Tuesday, August 29, 2006

Numbers In and Up!

We made our regular trip to Sick Kid's this morning so that Parker may receive his PEG-ADA injection. We normally go a little earlier so that Parker may give some blood so that a CBC (complete blood count) can be done on him, but that was not going to be the case today. We were told last week that he was not going to have to give blood every week, and that every other week would suffice. This was because he seemed to be doing so well, and the weekly blood work always seemed to be yielding the same results.

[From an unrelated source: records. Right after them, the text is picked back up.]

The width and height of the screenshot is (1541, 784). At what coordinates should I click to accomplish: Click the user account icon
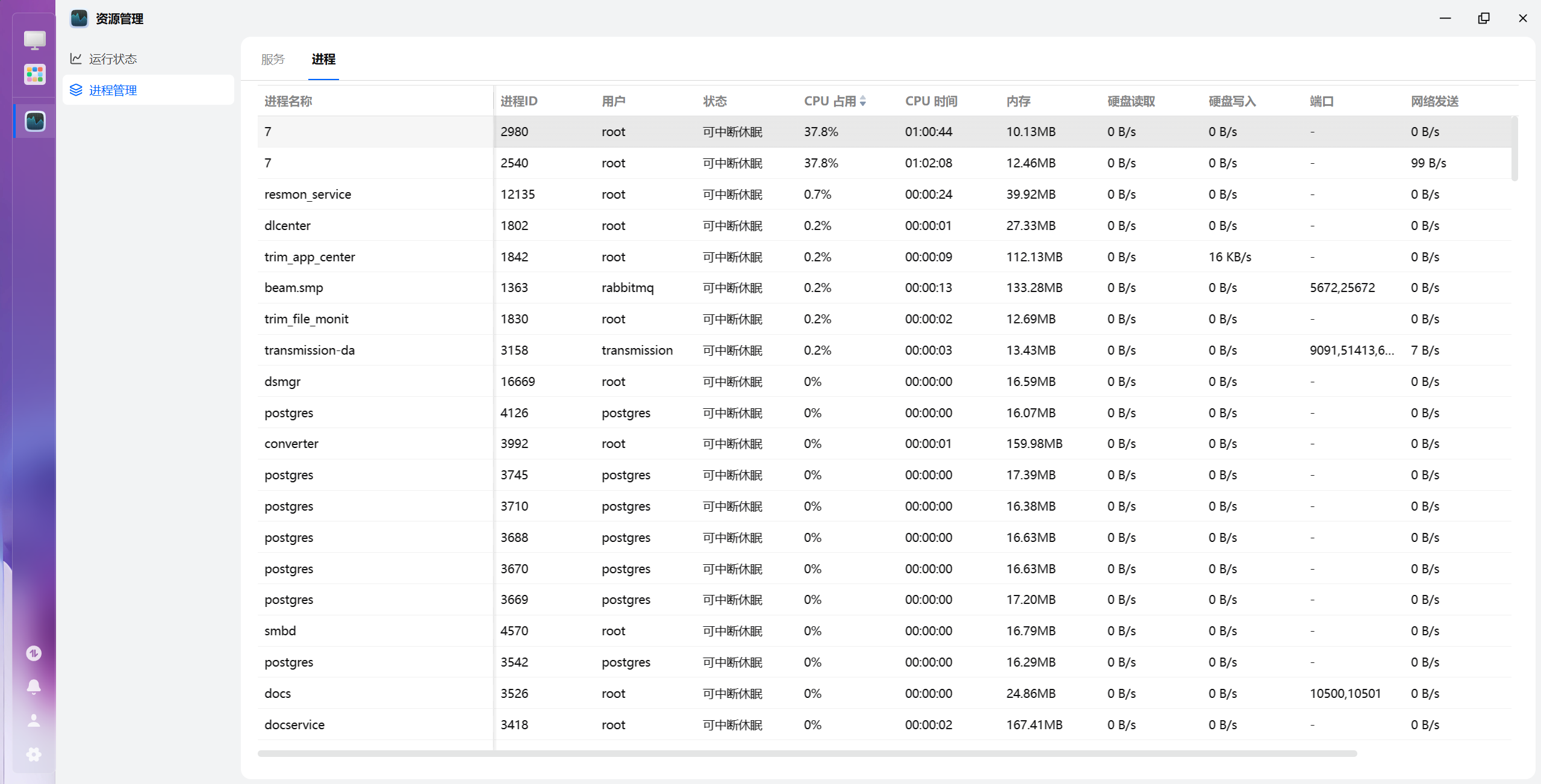(x=34, y=720)
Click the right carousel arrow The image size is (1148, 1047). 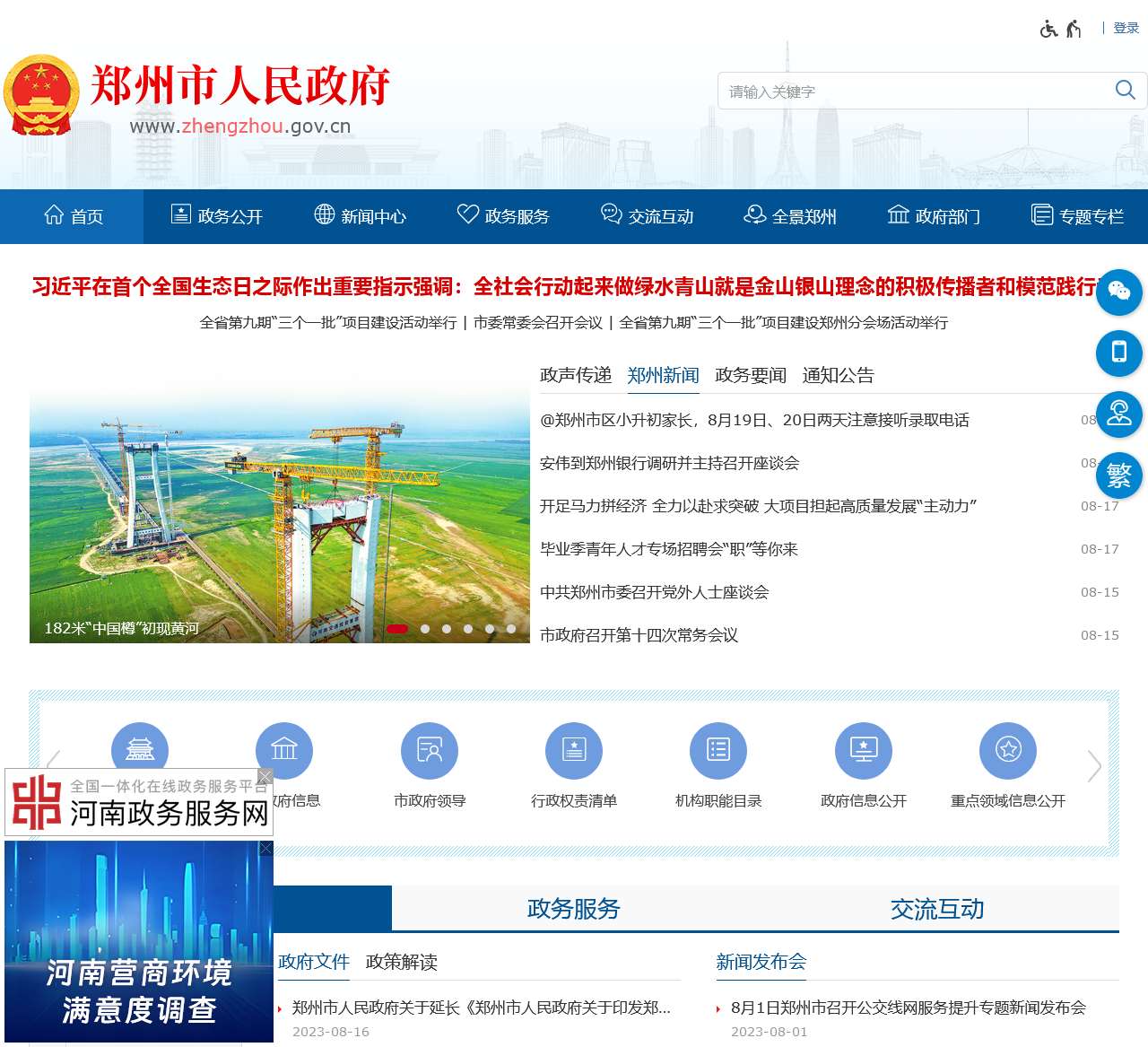click(1095, 767)
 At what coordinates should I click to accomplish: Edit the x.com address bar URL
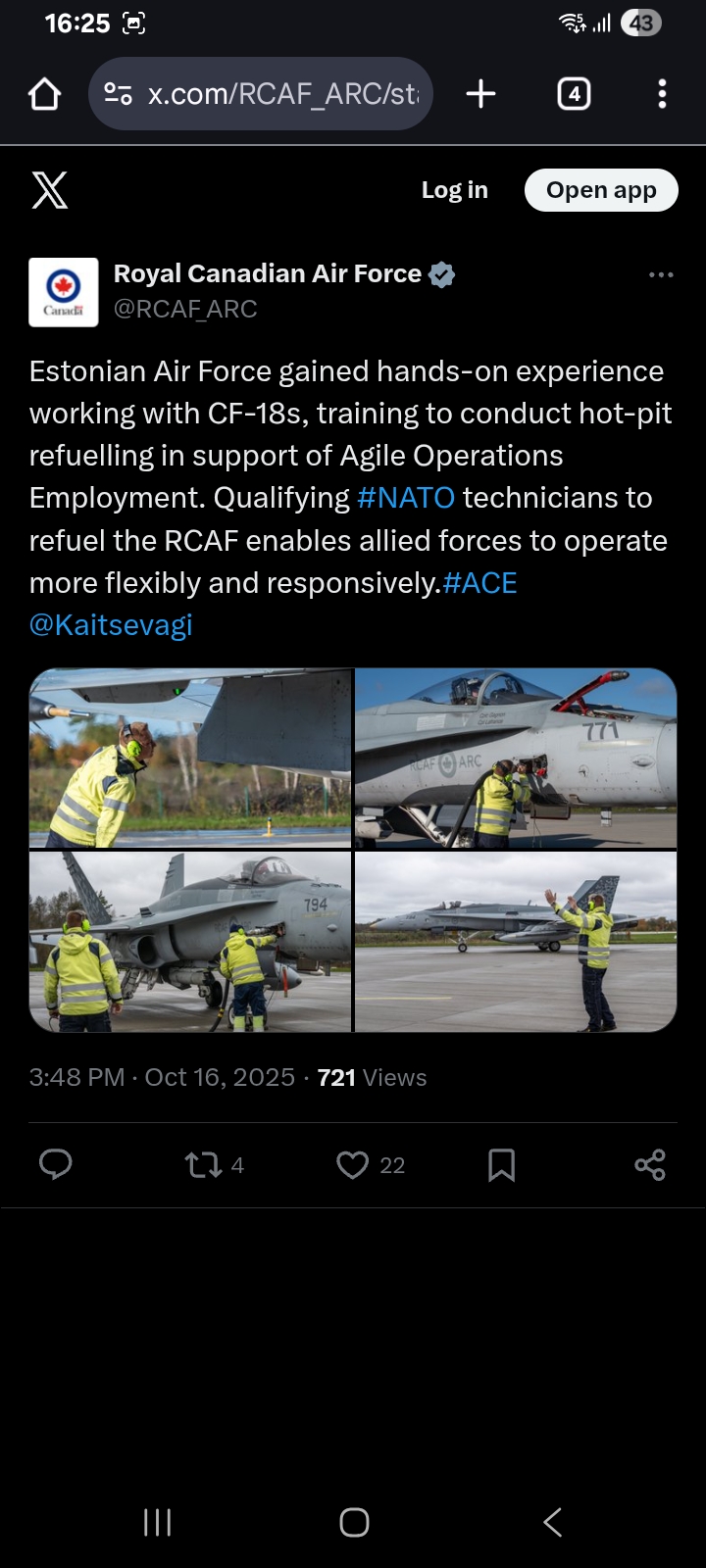(282, 94)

Last week, Parker gave enough blood so that another T and B-cell marker could test could be done using flow cytometry. The last time that this test was performed was on June 6th and informed us that his thymus gland was still not functioning appropriately yet. The marker test gives us an absolute count of the different lymphocytes Parker has. Recall that there are three different types of T-cells that are matured in the thymus gland. For the first time ever, we finally had some evidence that Parker has significant numbers of these types of cells. On June 6th Parker had 121 cells /uL of CD3+/CD4+ T-cells, today the test informed us that he now has 592 cells/uL. On June 6th, the test revealed that Parker had 13 cells/uL of CD3+/CD8+ T-cells
, today the test revealed he had 232 cells/uL. On average, his mature T-cells have increased from 168 cells/uL to 903 cells/uL.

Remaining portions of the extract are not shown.